事故の状況
被害者は自転車に乗り、車道の右端を走行していました。その時、前方から進行してきた普通貨物自動車とすれ違う際、自転車がバランスを崩して転倒し、被害者と貨物自動車が衝突しました。
この事故により、被害者は外傷性くも膜下出血、脳幹挫傷、頚椎損傷などの重大な傷害を負い、その結果、遷延性意識障害をはじめとする重篤な後遺障害が残りました。現在、被害者は常に介護が必要な状態となってしまいました。
依頼内容
本件について、相手方の保険会社は、運転者は被害者の転倒を予測できず、衝突を回避することもできなかったため、運転者は無責である(責任を負わない)と主張しました。しかし、ご家族はこの主張を到底受け入れられないとして、当事務所へご相談されました。
対応と結果
この事案では、被害者が自転車で走行中に事故に遭い、重大な後遺障害を負いました。被害者の高次脳機能障害や醜状障害などが見落とされていたため、診断書を精査し、高次脳機能障害の後遺障害等級が適切でないこと、醜状障害の存在が見落とされていることを指摘しました。後遺障害診断書の内容について異議申し立てを行いました。

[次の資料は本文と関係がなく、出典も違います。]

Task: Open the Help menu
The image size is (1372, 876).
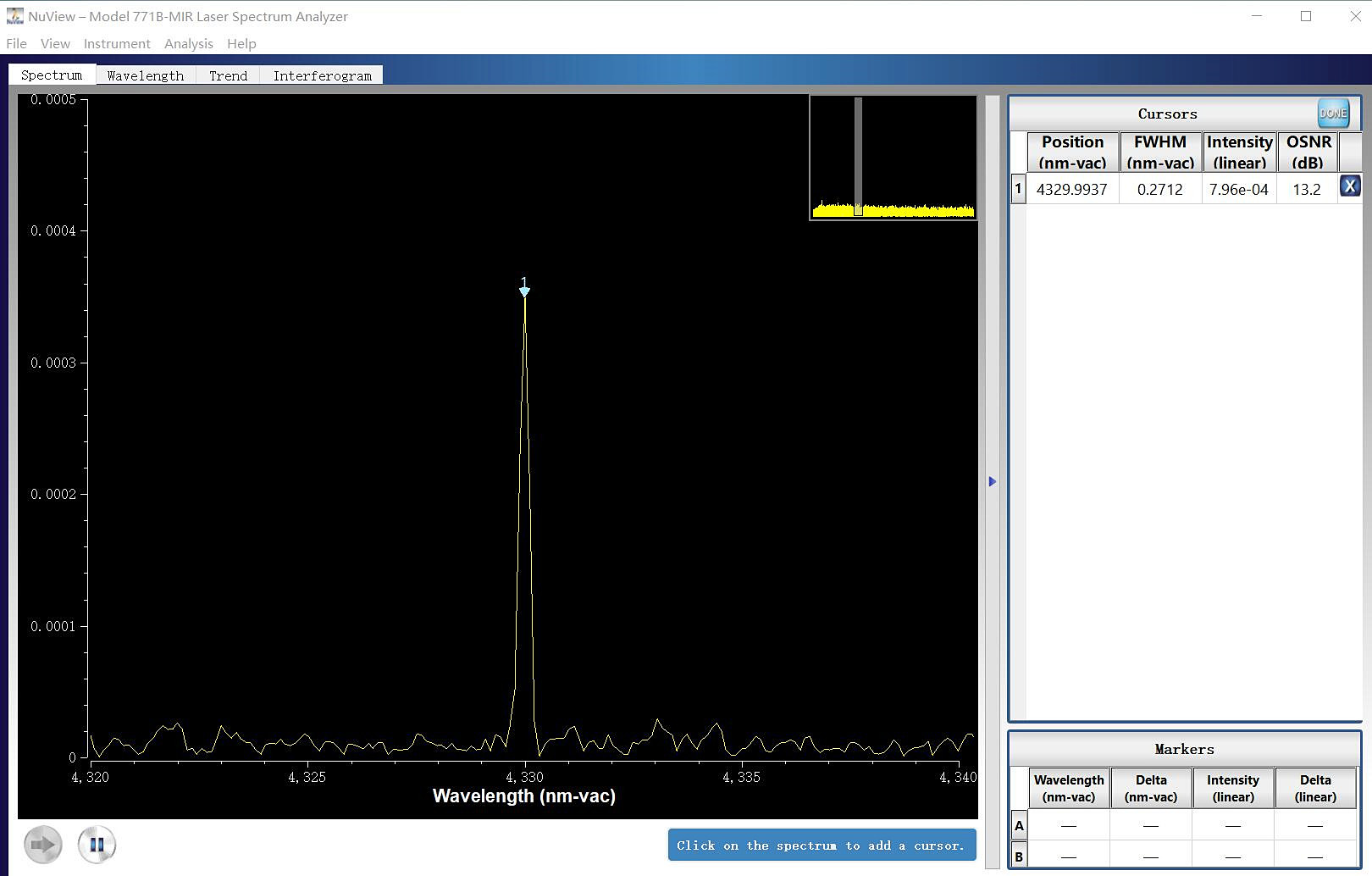Action: pos(241,43)
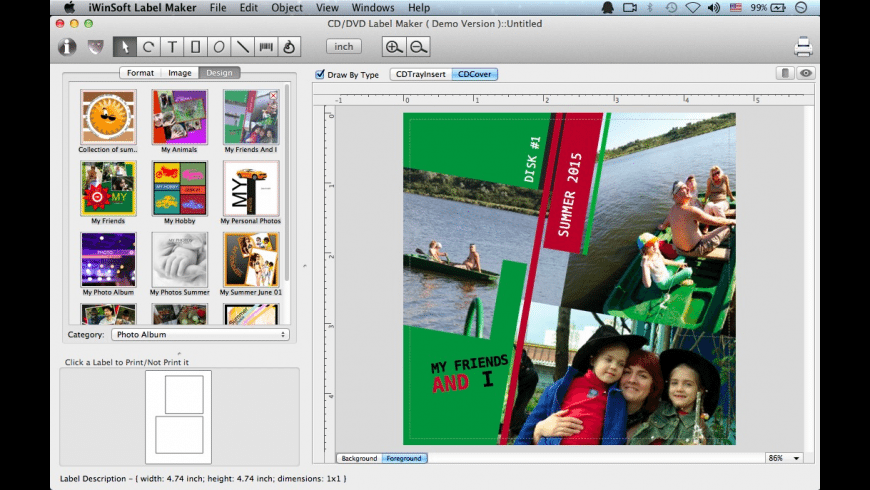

最終的に、高次脳機能障害の等級が5級から3級に変更され、醜状障害が7級に認定されました。さらに、嗅覚障害(12級)と併合し、併合1級の認定を得ることができました。
裁判では以下の3点が争われました。
① 後遺障害等級
被告は軽度であると主張しましたが、被害者の重篤な症状を裏付ける証拠を提示し、3級という妥当な等級を認定させました。
② 将来介護費の額
被害者は高次脳機能障害が重度であり、日常生活で見守りや声掛けが必要だったため、将来介護費を日額3,000円として認めさせました。
③逸失利益の有無・金額
被害者は当時、高校生でしたが、事故後には就労予定があり、逸失利益の算定を主張しました。被告は年齢や就労状況を考慮して認めるべきでないとしましたが、就業予定だった会社の関係者の陳述書などを準備し、裁判所は賃金センサスを基に逸失利益を認定しました。
慰謝料については以下の内容で認定されました。
入通院慰謝料:350万円
後遺障害慰謝料:2,800万円
合計:3,150万円
和解により、最終的に以下の金額を受け取ることができました。
自賠責保険金:4,000万円
人身傷害保険金:6,000万円
和解金:1,500万円
合計:1億1,500万円
また、被害者が成人となったため、成年後見手続きを行い、今後の生活支援に関してもサポートを提供しました。
このように、十分な準備と主張により、被害者とご家族にとって納得のいく結果を得ることができました。